Whoever took this photo deserves a GD Pulitzer Prize.
We may be two minutes from doomsday but thank the Lordt we still live in a universe where three world leaders can strut into a room like they’re the new interracial male cast of Sex and the City. Like I have ALREADY prepurchased tickets to this film.
Like, this is LITERALLY what is happening right now.
YAS Barack, you better give me those Kim Catrall vibessss. WERQ BETCH.
Miranda Brexited out of this photo shoot.
Thoughts and prayers to David Cameron.
BUT THIS PHOTO THOUGH.
Justin Trudeau, Barack Obama and Enrique Pena Nieto! I didn’t even know who Nieto was before this moment. But best believe I know now.
These three out here in these streets looking like Career Day Ken.
Looking like Destiny’s DILF.
Looking like the Alternate Universe version of our Current Political Universe.
Looking like Tom Ford presents The Avengers.
How you going to be one of the leaders of the “free” world and still stalk the runway, killing all our faves?
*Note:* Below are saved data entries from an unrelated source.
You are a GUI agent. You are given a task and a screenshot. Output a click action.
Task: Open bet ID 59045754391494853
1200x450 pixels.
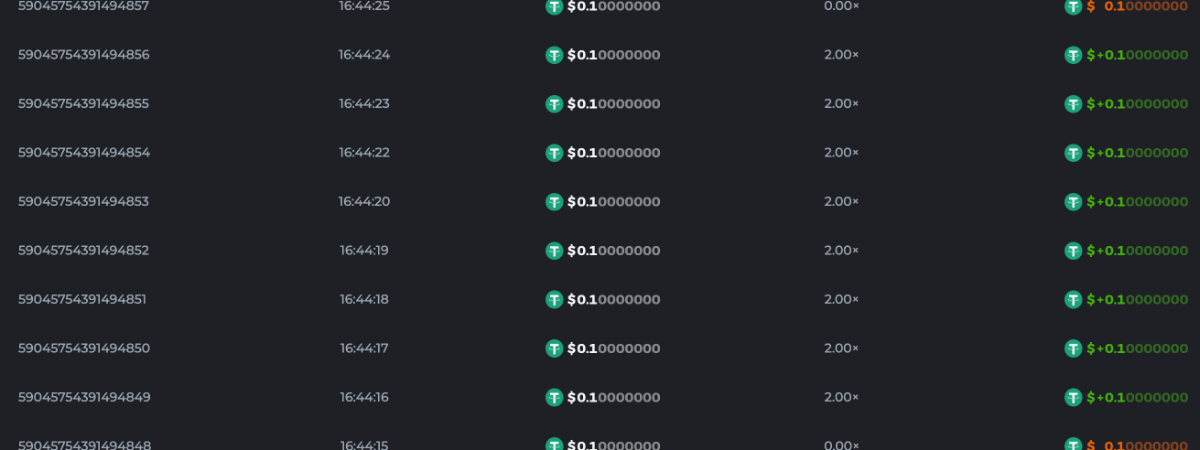tap(83, 202)
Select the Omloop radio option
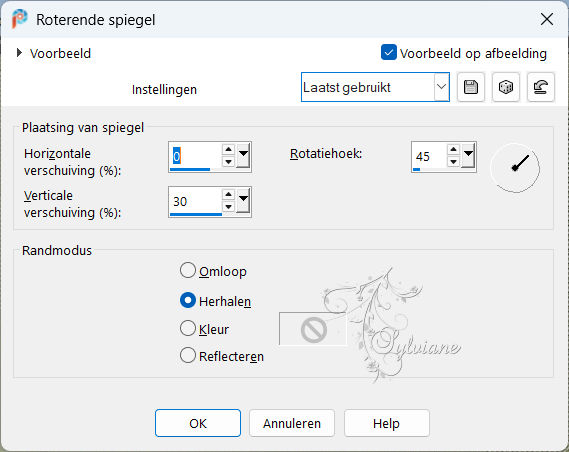 tap(188, 271)
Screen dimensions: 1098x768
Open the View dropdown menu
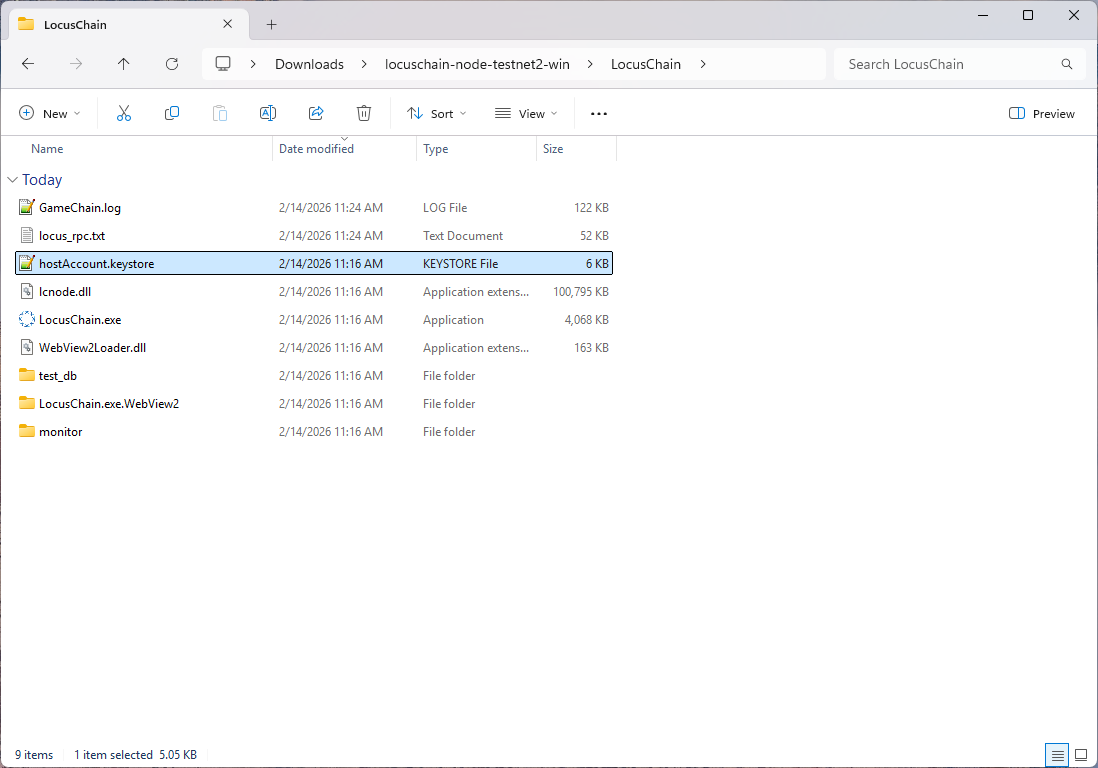pyautogui.click(x=526, y=114)
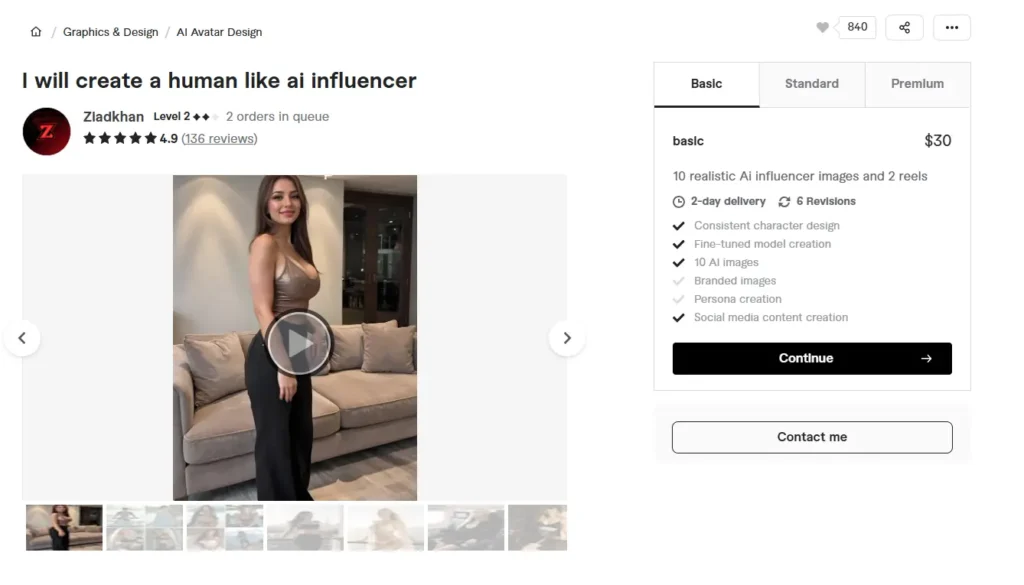
Task: Open the share icon button
Action: coord(904,28)
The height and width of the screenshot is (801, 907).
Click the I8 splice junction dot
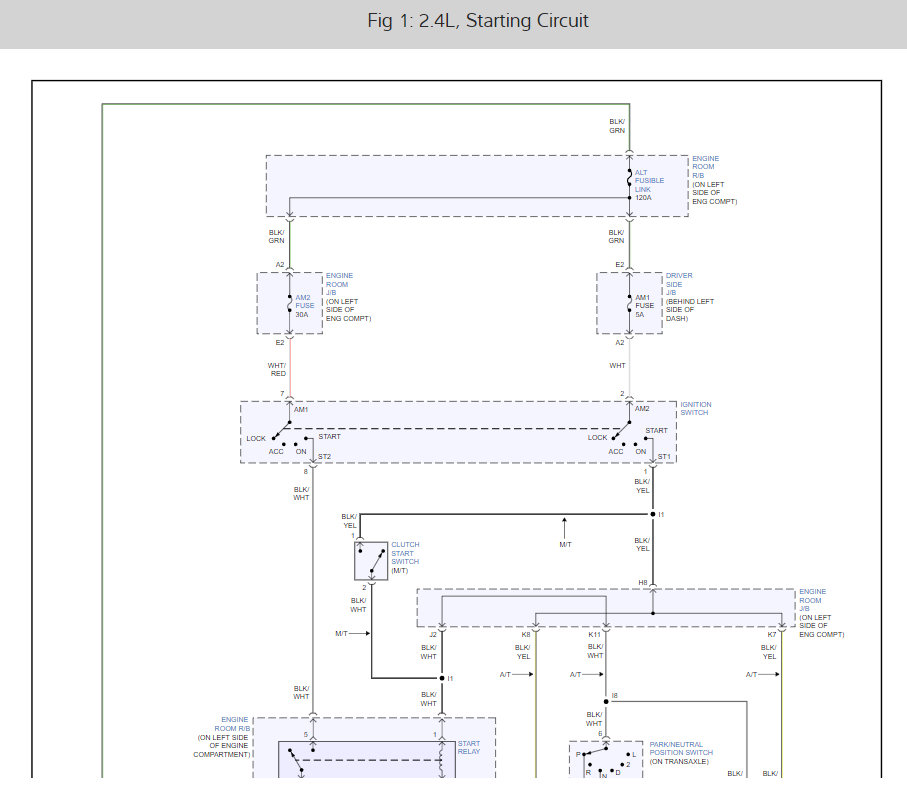click(x=607, y=701)
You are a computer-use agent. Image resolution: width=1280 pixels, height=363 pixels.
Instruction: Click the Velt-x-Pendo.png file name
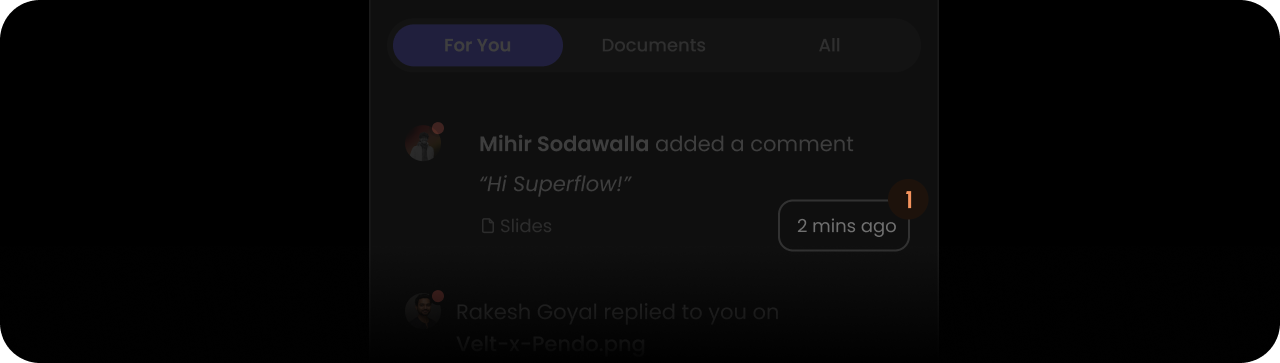tap(551, 345)
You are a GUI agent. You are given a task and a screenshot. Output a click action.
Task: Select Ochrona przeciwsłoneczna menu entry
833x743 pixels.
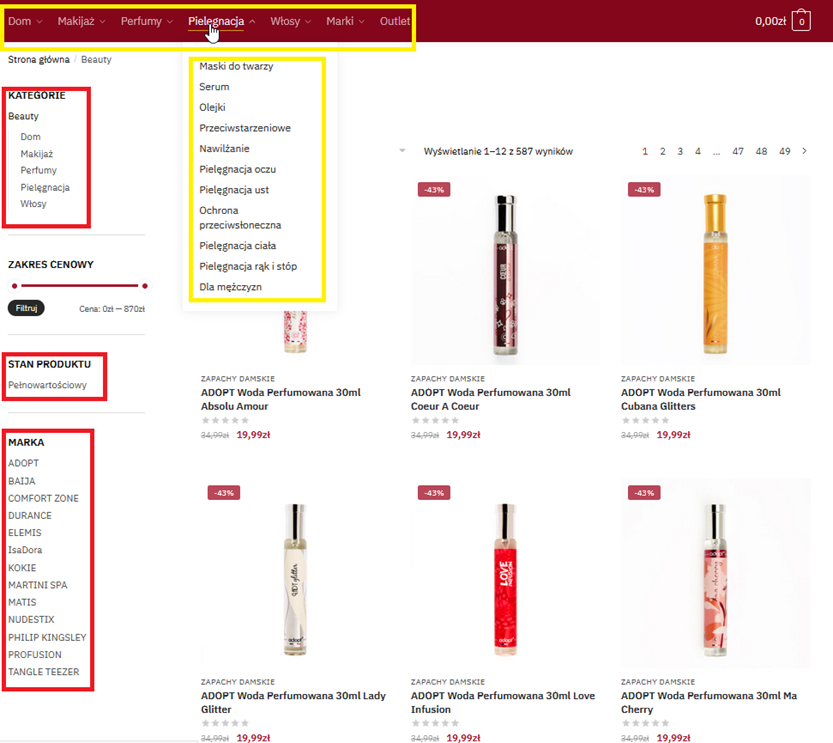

The only thing that would make it better is if they were pounding through a pool of water like Bey-sus on the BET Awards. Why do any of us walk on land anymore, tbh?
YES YOU BETTA SALUTE YOU MOUNTIES! Pledge allegiance to this day drag! Based solely on this photo all three of them were just declared the first non-queen winners of RuPaul’s Drag Race. Happy Heterosexual Pride Day, y’all.
And look at Obama’s smile! Don’t try to tell me that man isn’t angling for the lead in a Rihanna’s next music video. Drake wishes he was this happy. And Drake is so happy.
Oh my God. I need to sit down. I’m getting light-headed.